Moreover, many experts expected oil's price to recover only slowly in 2009. U.S. gasoline demand declined for much of the past 12 months, on a weekly basis. Emerging market demand growth -- a major factor in oil's price rise during 2003-2007 -- was low, and the world was set to record its second consecutive decline in global oil demand. But the incremental rise in oil's price did not occur: instead, the price of oil skyrocketed in the past six weeks, essentially doubling in a very short period of time, in macroeconomic terms.

Oil bulls say the oil futures market, like the stock market, is merely pricing in likely oil demand conditions six to nine months out: investors and traders sense a bottoming recession in the U.S. and better economic conditions internationally, and its implied rising global oil demand, and are pushing up oil's price accordingly. Under this thesis, a $70 (or higher) price is justified given likely, future economic conditions.

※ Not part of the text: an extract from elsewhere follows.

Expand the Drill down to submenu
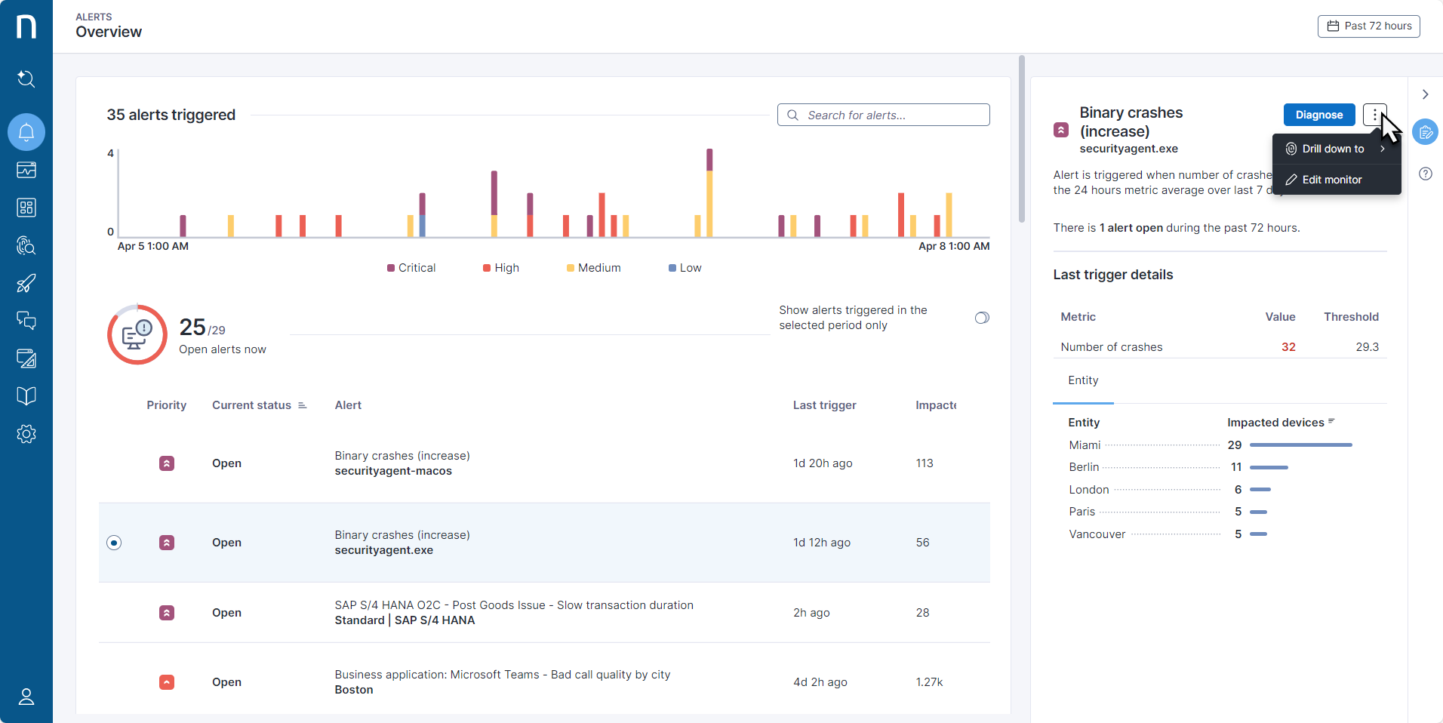(1337, 149)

However, oil industry analysts, among others, are increasingly citing investment funds as the primary reason for the rise.

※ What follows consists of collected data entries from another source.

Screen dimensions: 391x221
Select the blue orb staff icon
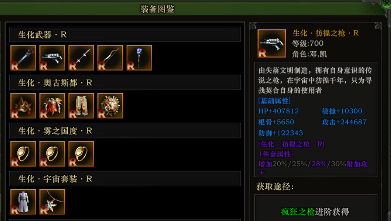(x=139, y=58)
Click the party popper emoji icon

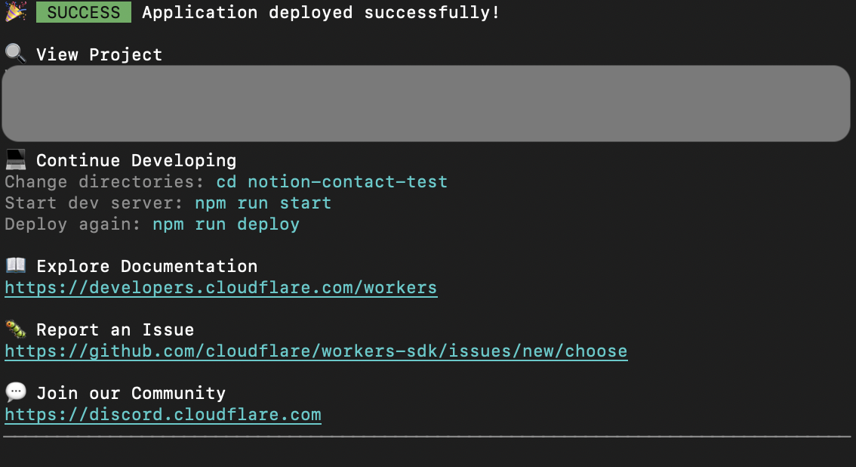point(16,11)
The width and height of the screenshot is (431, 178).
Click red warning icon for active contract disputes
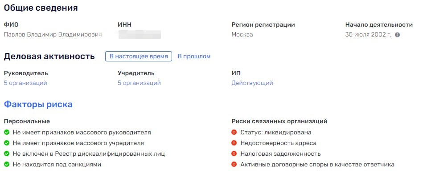(234, 164)
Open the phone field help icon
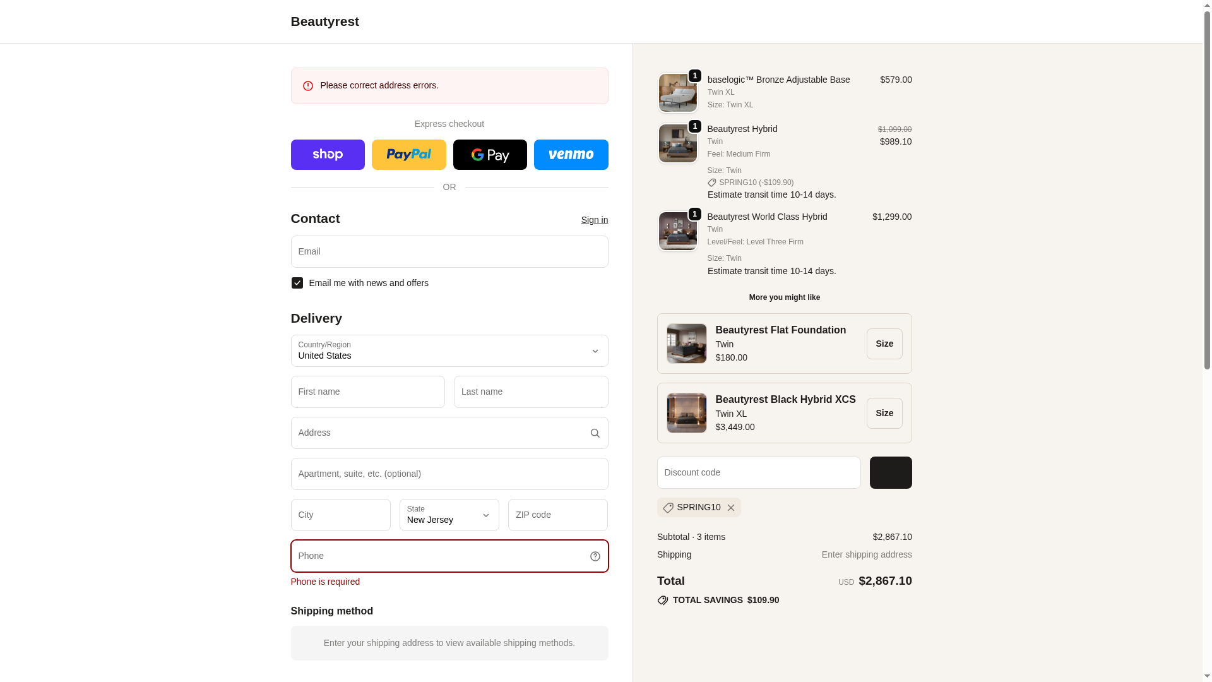 coord(595,556)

"It's the funds that are pushing the market higher," Jonathan Kornafel, director for Asia at options trader Hudson Capital Energy in Singapore, told Bloomberg News Friday. "When everyone reads the same report and comes to the same conclusion, then you're going to have the market moving in one direction. The general trend is for the dollar to get weaker and for crude to get stronger."

Or, in other words, some, if not many institutional investors are buying oil futures as an alternative asset – a perfectly normal deployment of capital in free markets, and one that's largely innocuous (except for the speculator or the hedger) if you're investing in oat futures or cotton, so says economist Peter Dawson. However, if the asset is the world's most important commodity - one on which the developed world's, and now much of the developing world's - economy hinges, depending on its price – the deployment of capital could become a concern, particularly if it is concentrated, Dawson told DailyFinance. At least in theory, a sector-wide concentration of institutional investors could 'artificially boost' the price of a commodity well above what supply and demand would typically dictate – in effect grossly distorting its price.

"No conspiracy or collusion need occur. Just concentration," Dawson said. "Concentration is enough to cause a price bubble, and the U.S. housing sector is an example of that. There was no 'conspiracy' to cause U.S. median home prices to rise to dizzying heights, but rise they did, and a bubble formed, due to the concentration of players, in housing's case, a lot of buyers due to the availability of subprime loans."

Tail wagging the dog?

Dawson said he wants price discovery to continue in markets, particularly in oil, "but what could be occurring now is not price discovery, but 'pack mentality.' " The U.S. Congress, Dawson said, should begin a formal, long-term study on the relationship between the rise in futures trading and oil's price, "and systematically research whether the ten of thousands of new oil futures players have led to higher prices than they would have been, under similar supply/demand conditions, with these players absent."

The oil market today - if prices don't moderate in the coming months - also "is capable of exhibiting characteristics that border on 'The Twilight Zone,' " Dawson added.

"The problem with the futures activity is that it's pushed prices up so high that, if a $60-70 price holds, it will further dampen consumer spending and crimp corporate budgets to the point that the economic recovery will be hurt," Dawson said. "And if that's the case, the futures activity will have the affect of eliminating the very economic recovery that prompted the oil futures buying in the first place. And when you think about it, that type of market behavior is just absurd and irrational, from an economic development standpoint."

Economic Analysis: Oil has quickly vaulted to levels few thought possible, given the inventory glut and tepid demand. The weaker dollar has played a role, but the dollar is down roughly 10-15 percent during oil's leap to near $70 – hardly enough to explain the price surge. Like economist Dawson, the view from here argues Congress should research the relationship between the number of oil futures players and oil's price.